Abandonada y temerosa clase media, de M. Dolores García en La Vanguardia
SIN PERMISO
Hay en la lucidez sobrevenida de Maragall un punto de épica. Quienes pretenden vivir a costa y a pesar de su obra le reprochan tanta sinceridad inoportuna, pero él persiste en destrozar su propia herencia. Un político que admite errores ya es especie en extinción, pero que además asuma que dilapidó esfuerzos y credibilidad en una entelequia, ya es el colmo. En Maragall no tiene mérito. Suele aferrarse a su último descubrimiento como al madero que mantiene a flote al náufrago y ahora agarra con fuerza la idea de un partido demócrata europeo que aglutine al centroizquierda, que amplíe las lindes de la izquierda. Tiene gracia que cuando sus colegas del PSC estaban más empeñados en asentar en Catalunya la clásica distinción entre derechas e izquierdas como fórmula mágica para borrar el debate entre nacionalismos español y catalán de la era pujolista, Maragall les deje atrás con sus bocetos caducos.
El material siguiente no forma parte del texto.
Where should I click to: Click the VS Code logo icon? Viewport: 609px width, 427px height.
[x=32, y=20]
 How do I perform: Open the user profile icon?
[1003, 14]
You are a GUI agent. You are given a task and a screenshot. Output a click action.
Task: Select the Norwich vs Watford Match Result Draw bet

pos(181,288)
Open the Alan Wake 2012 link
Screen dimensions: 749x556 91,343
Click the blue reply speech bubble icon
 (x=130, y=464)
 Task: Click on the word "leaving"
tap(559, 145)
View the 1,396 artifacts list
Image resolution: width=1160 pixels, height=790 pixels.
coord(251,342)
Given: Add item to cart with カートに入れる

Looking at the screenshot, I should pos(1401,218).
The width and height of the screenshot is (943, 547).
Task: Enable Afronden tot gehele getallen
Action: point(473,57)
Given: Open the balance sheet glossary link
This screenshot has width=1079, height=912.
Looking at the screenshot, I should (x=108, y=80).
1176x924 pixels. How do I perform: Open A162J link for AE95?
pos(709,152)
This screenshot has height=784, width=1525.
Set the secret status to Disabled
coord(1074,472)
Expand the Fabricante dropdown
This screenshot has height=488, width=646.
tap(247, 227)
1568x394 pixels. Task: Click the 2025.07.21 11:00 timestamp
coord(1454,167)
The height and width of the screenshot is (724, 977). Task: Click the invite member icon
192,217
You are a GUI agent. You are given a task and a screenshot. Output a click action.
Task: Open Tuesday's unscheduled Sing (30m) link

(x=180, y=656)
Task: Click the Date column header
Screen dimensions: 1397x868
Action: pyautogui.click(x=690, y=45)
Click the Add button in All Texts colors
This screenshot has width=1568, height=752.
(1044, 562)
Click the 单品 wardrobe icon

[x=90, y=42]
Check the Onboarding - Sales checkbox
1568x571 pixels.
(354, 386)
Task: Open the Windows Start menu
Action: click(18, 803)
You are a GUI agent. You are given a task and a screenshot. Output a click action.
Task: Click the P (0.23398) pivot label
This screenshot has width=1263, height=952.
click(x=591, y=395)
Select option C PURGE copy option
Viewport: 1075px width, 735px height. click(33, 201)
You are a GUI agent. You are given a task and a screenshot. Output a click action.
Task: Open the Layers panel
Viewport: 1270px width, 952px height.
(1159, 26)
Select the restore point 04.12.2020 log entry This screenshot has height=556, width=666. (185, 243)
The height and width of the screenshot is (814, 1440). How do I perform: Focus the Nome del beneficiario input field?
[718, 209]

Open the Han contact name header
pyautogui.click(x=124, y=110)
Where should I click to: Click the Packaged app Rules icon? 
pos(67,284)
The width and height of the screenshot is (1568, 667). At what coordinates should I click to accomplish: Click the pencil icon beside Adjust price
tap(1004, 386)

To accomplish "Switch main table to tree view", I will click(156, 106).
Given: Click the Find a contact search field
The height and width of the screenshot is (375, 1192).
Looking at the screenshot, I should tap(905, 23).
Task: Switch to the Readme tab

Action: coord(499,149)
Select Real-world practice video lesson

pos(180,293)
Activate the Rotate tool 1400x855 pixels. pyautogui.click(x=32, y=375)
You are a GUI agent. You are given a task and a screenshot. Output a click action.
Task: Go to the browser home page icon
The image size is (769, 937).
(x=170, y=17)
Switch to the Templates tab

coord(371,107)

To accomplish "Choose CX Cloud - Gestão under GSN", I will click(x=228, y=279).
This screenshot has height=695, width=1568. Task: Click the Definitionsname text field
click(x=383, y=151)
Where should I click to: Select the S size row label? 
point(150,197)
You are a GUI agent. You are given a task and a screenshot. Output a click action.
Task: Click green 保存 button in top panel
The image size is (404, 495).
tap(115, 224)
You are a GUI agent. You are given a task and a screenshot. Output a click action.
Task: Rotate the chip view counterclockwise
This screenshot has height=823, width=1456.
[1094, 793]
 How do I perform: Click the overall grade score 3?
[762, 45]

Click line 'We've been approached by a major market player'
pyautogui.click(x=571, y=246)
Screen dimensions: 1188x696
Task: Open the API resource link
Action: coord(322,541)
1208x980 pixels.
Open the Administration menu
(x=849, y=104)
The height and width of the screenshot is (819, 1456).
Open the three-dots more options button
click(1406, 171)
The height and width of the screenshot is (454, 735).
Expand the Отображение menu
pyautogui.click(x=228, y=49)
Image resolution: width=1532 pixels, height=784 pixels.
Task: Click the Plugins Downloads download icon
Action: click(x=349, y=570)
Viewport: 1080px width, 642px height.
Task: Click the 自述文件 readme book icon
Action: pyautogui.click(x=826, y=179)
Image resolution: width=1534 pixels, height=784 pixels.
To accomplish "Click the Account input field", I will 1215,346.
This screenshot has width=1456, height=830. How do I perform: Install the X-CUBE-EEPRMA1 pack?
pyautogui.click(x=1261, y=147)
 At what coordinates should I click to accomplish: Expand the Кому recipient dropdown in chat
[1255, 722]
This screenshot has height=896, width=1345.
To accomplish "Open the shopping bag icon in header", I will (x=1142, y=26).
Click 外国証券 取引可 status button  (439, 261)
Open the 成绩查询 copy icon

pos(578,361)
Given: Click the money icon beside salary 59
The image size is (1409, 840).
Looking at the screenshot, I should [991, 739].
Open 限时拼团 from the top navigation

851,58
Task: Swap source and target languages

Que la derecha y la izquierda son conceptos vigentes lo demuestra el hecho de que aún son la mejor manera de entenderse al hablar de política. Pero los partidos anquilosados en esos márgenes tienen cada vez menos futuro. A los instruidos hijos mileuristas de las clases medias, y por extensión a sus padres, no se les puede tratar de pobres, pero constituyen una amplia capa que se siente frustrada y excluida del mundo de los políticos. A ellos ya no se les puede ofrecer la misma receta que sirvió a generaciones anteriores que llegaron a las grandes ciudades atraídos por el trabajo fabril. Como tampoco en Francia parecen haber hallado respuesta al desencanto de los hijos de unos inmigrantes que viven indiscutiblemente mejor que sus padres, pero que sienten que no hay futuro para ellos, ni a unas clases medias temerosas de comprobar que el trabajo ya no sirve para progresar. Quizá por eso los franceses llevan dos elecciones buscando respuestas, la infame de Le Pen en el 2002 y la más sensata de Bayrou. Tanto Royal como Sarkozy han intentado a su manera responder a esa inquietud, aunque con más marketing que acierto, y la derecha se ha llevado el gato al agua con un sencillo lema: premio para el que trabaja y se esfuerza. Si la izquierda sólo plantea las clásicas recetas asistenciales, se deja arrebatar a la clase media.
En España ni por asomo se plantea un acercamiento a la sociedad más realista y menos mediatizado por las estrechas hechuras de los partidos, útiles pero demasiado rígidos. Tampoco en Catalunya. Maragall ya lo intuyó en su día e ideó Ciutadans pel Canvi. A la postre, fue un instrumento inoperante, pero buscaba libertad para moverse. Ahora al PSC no le interesa ese tipo de experimentos. Le estorban al repartir dádivas e impartir disciplina. Sin embargo, cuando el PSC defiende que el tripartito es de izquierdas casi como única seña de identidad -la del catalanismo anda maltrecha-, sorprende que CiU tampoco sea capaz de ensanchar miras y buscar fórmulas para adentrarse en sectores profesionales y clase media más allá de los que arrastra de toda la vida. Añora Duran Lleida una tercera España, a lo Bayrou, creyendo que ya existe en Catalunya la opción centrista. Pero lo cierto es que CiU sigue tan encorsetada como el PSC en esquemas del pasado.
La prueba del nueve de Trias El resultado electoral que obtenga el candidato convergente a la alcaldía de Barcelona, Xavier Trias, constituye para algunos en su partido una auténtica prueba del nueve sobre qué tipo de campaña realizar. A Trias se le ha dado libertad para diseñar una campaña moderada, sin golpes de impacto como la que planteó el equipo de Artur Mas en las autonómicas y que fue criticada por sectores del partido, sobre todo por el DVD en el que se destrozaba al tripartito con especial saña hacia ERC. Los defensores de aquella campaña opinan que si Trias no logra un buen papel, se demostrará que la culpa de que CiU esté en la oposición no fue del marketing político.
La ruta de Rajoy El líder del PP parece resuelto a cumplir su palabra de visitar antes de las generales las 41 comarcas catalanas. De momento lleva una docena, aunque en las próximas semanas se multiplicará más por otros lares más rentables electoralmente que le permitan presentar un resultado más impactante el día después del 27-M.
El futuro de Piqué Aunque no está del todo decidido, cada día que pasa es más probable que el presidente del PP catalán sea el cabeza de lista en las próximas elecciones legislativas, sin renunciar a la jefatura del partido, tenga o no posibilidades de entrar en un eventual gobierno de Rajoy o bien tenga conformarse como diputado raso en el Congreso.